Berdasarkan pemaparan di atas maka dapat disimpulkan bahwa tanda- tanda stres seorang individu dapat dilihat dari tanda-tanda yang muncul secara
fisik, mental, serta perilaku.
2.2 Intimasi Pelatih-Atlet
2.2.1 Pengertian Intimasi
Erikson dalam Feist dan Feist, 2012: 306-307 mengemukakan intimasi atau keakraban sebagai tanda dimulainya tahap dewasa awal, yang merupakan
kemampuan untuk meleburkan identitas seseorang dengan identitas orang lain tanpa ketakutan akan kehilangan identitas tersebut. Selanjutnya Erikson dalam
Alwisol, 2005: 132-133 menambahkan, intimasi hanya dapat dilakukan sesudah orang membentuk ego yang stabil. Intimasi yang masak adalah kemampuan dan
kemauan untuk berbagi perasaan saling percaya dan melibatkan pengorbanan,
kompromi, serta komitmen dalam hubungan yang sederajat, kekuatan dasar dari dewasa awal yang membuat orang berkembang produktif.
Salkind 2009: 200-201 mengemukakan bahwa dalam tahapan psikososial intimasi yang berlangsung pada masa dewasa awal, individu menghadapi tujuan
dan tugas-tugas baru yang melibatkan orang lain secara langsung. Dalam periode ini pula individu diharapkan agar bukan hanya mengembangkan dan mencapai
tujuan-tujuan karirnya, namun juga memulai proses perkembangan baru berupa pembentukan hubungan dekat dengan orang lain. Keintiman yang merupakan
tujuan tahapan psikososial ini bisa jadi hanya berupa kedekatan antar orang, tanpa memandang gender atau hubungan pribadi. Dalam pandangan Erikson, kedekatan
tersebut menggambarkan adanya komitmen individu terhadap orang lain, yang membuahkan hubungan hangat dan bermakna. Orang yang tengah berada dalam
proses menuju kedewasaan diharapkan mampu membuat komitmen terhadap orang lain melalui interaksi yang intim. Untuk mewujudkan hal ini individu harus
mampu menyalurkan perasaan, sistem keyakinan, nilai-nilai, dan maksud tujuan pada orang lain.

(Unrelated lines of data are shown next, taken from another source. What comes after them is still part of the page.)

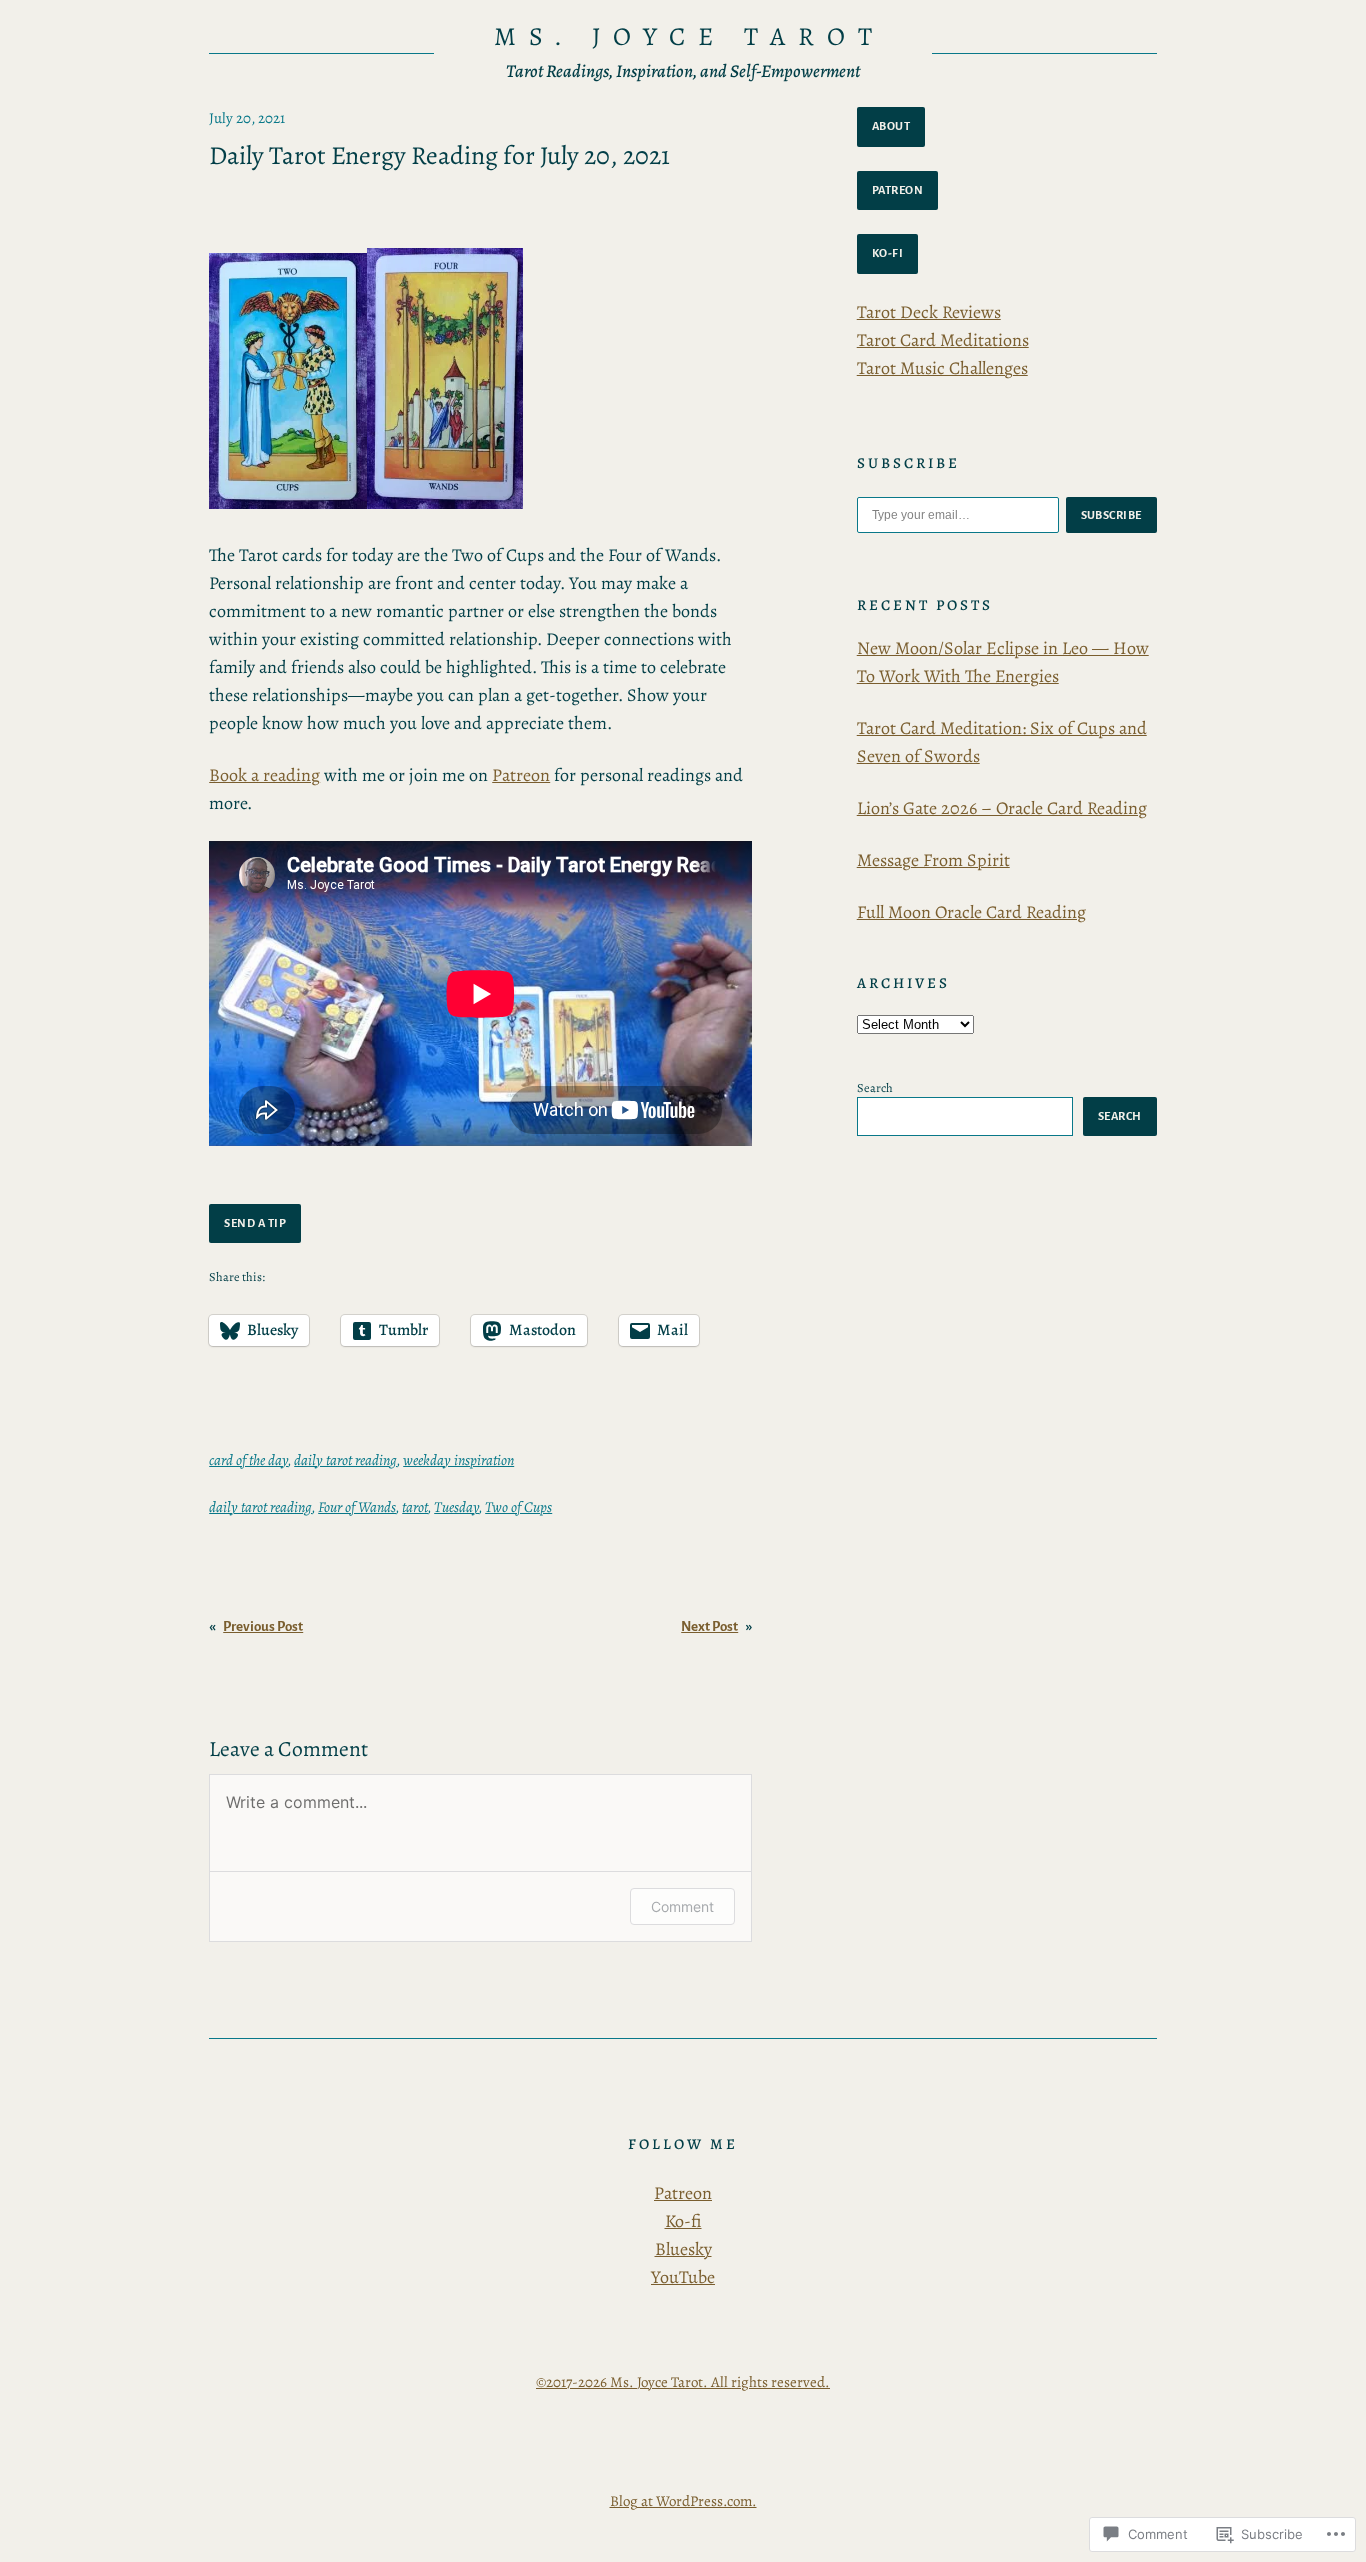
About (891, 126)
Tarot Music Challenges (942, 368)
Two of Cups (518, 1507)
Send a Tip (255, 1223)
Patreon (521, 775)
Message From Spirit (933, 860)
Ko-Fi (888, 253)
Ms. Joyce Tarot (689, 36)
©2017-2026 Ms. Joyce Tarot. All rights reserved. (683, 2382)
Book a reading (264, 775)
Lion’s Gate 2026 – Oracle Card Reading (1002, 808)
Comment (682, 1906)
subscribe (1112, 515)
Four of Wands (357, 1507)
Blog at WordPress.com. (683, 2501)
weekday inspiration (458, 1460)
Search (875, 1087)
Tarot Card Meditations (943, 340)
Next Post (709, 1626)
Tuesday (456, 1507)
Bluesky (683, 2249)
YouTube (683, 2277)
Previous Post (263, 1626)
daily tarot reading (345, 1460)
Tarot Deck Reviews (929, 312)
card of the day (248, 1460)
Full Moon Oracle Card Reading (971, 912)
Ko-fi (683, 2221)
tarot (415, 1507)
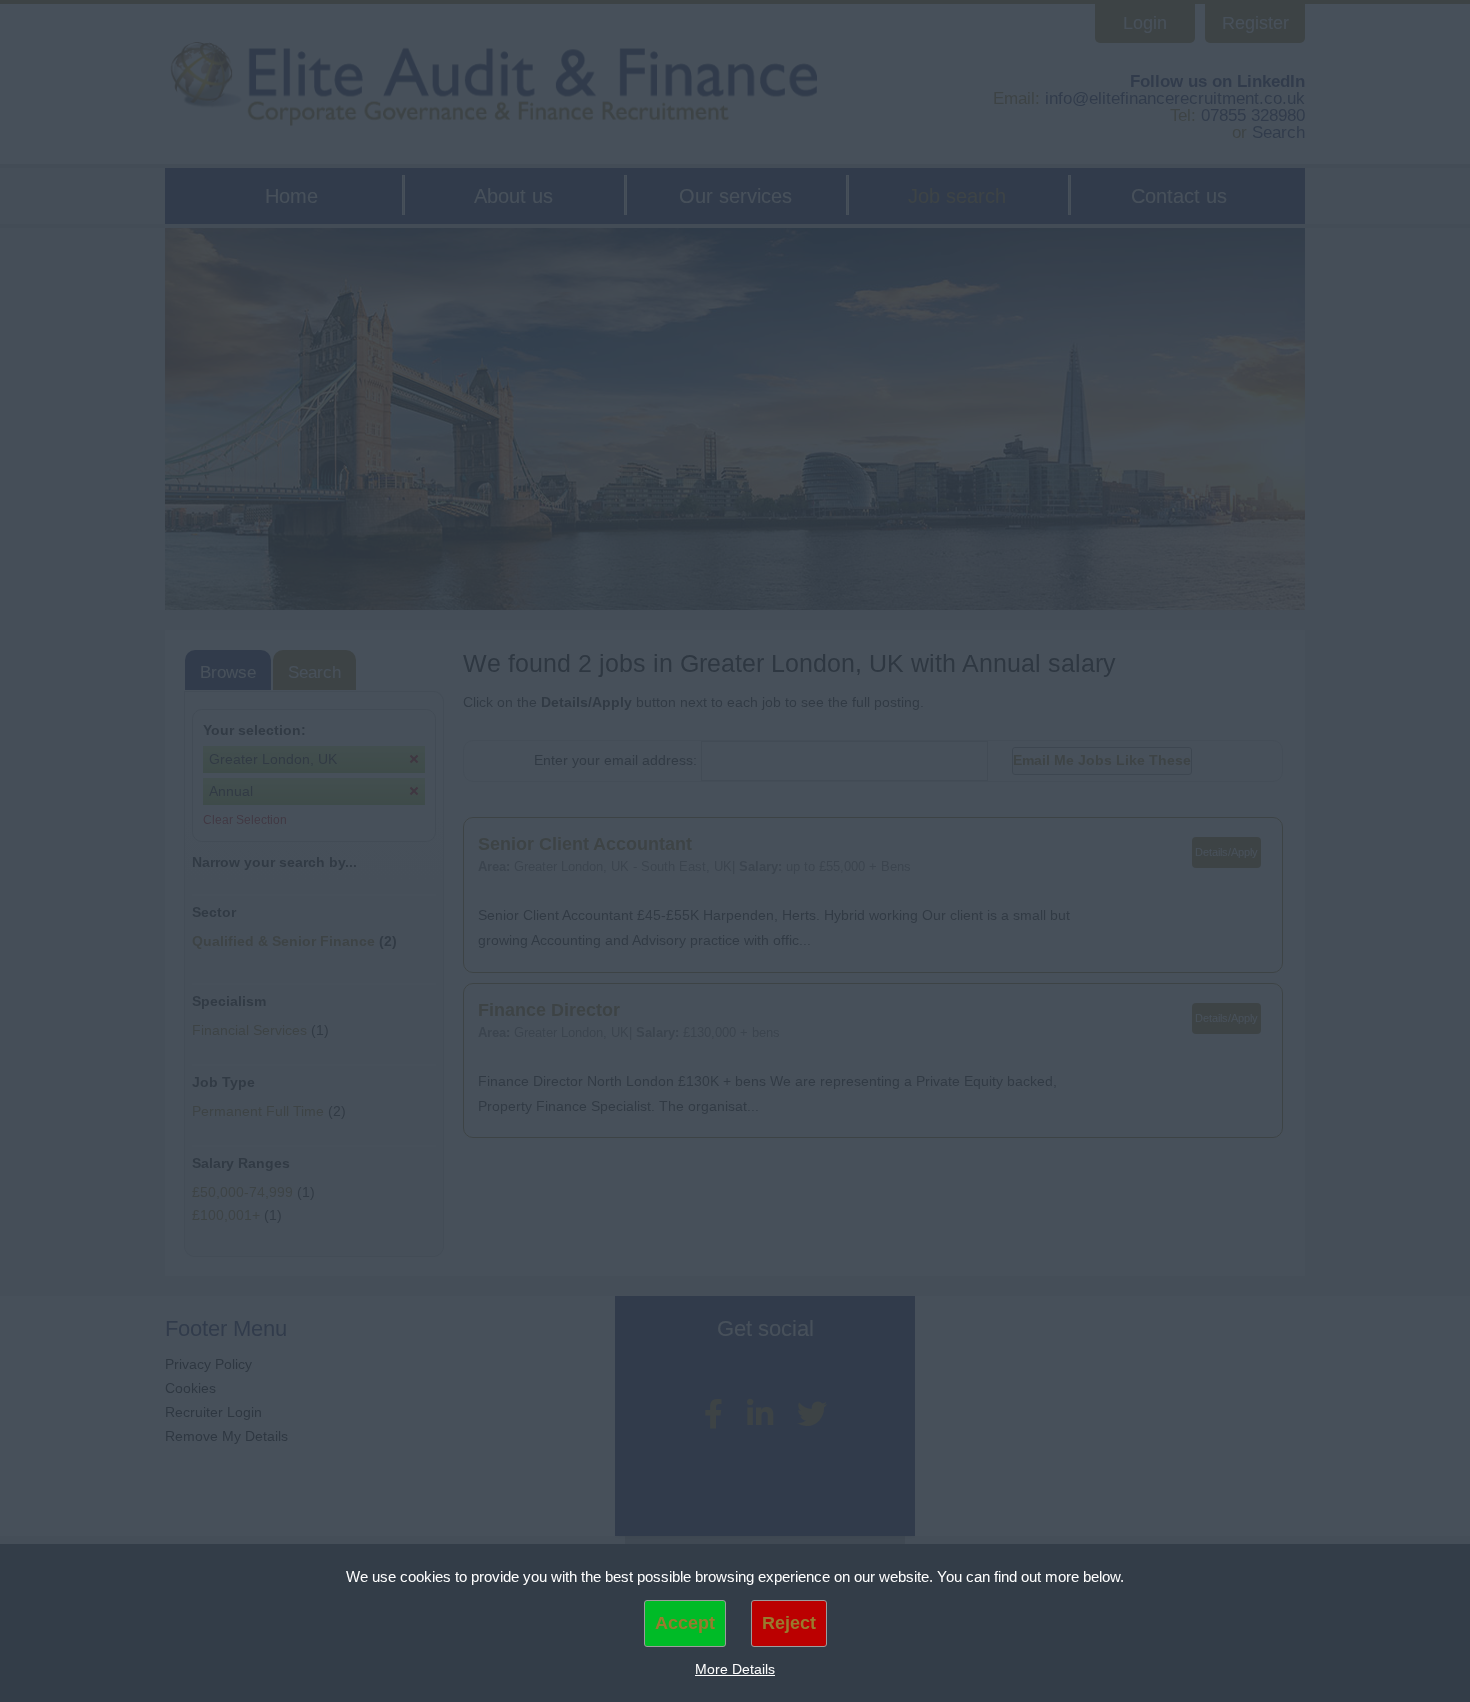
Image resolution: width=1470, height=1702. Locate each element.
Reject (789, 1623)
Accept (685, 1623)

Selanjutnya dalam Papalia, dkk. 2009: 181 dijelaskan bahwa kebutuhan untuk membentuk hubungan yang kuat, stabil, dekat, dan penuh perhatian
merupakan motivator penting dari tingkah laku manusia. Unsur penting dari keintiman adalah pengungkapan diri self disclosure, dengan kata lain membuka
informasi penting tentang diri sendiri kepada orang lain. Hubungan yang dekat dapat tercipta melalui sikap saling terbuka, responsif terhadap kebutuhan orang
lain, serta adanya rasa menerima dan hormat yang timbal balik. Hubungan yang
intim menuntut keterampilan tertentu, seperti kepekaan, empati dan kemampuan mengkomunikasikan emosi, menyelesaikan konflik, serta mempertahankan
komitmen. Hinde dalam Prager, 1995: 19-20 mengkonsepkan intimasi menjadi dua
konsep dasar, yaitu sebagai sebuah interaksi dan sebuah hubungan. Sebagai sebuah interaksi, intimasi merupakan dialog di antara individu dan tidak ada
keharusan adanya hubungan yang berlangsung. Sedangkan sebagai sebuah hubungan, intimasi merupakan bagian dari interaksi di antara dua orang saling
mengenal satu sama lain. Hubungan ini dipengaruhi oleh interaksi di masa lalu dan mungkin akan berpengaruh pula di masa mendatang. Emotional intimacy atau
kedekatan emosional merefleksikan rasa kedekatan dan ikatan emosional, termasuk di dalamnya intensitas dari rasa suka, dukungan moral dan kemampuan
untuk mentoleril kesalahan orang terdekat Tolstedt dan Stode dalam Prager, 2005: 51.
Berdasarkan beberapa pengertian intimasi di atas, maka dapat disimpulkan bahwa intimasi merupakan hubungan dekat antar individu dengan adanya
komitmen dan keterbukaan untuk saling menyalurkan perasaan, sistem keyakinan, nilai-nilai, serta maksud dan tujuannya.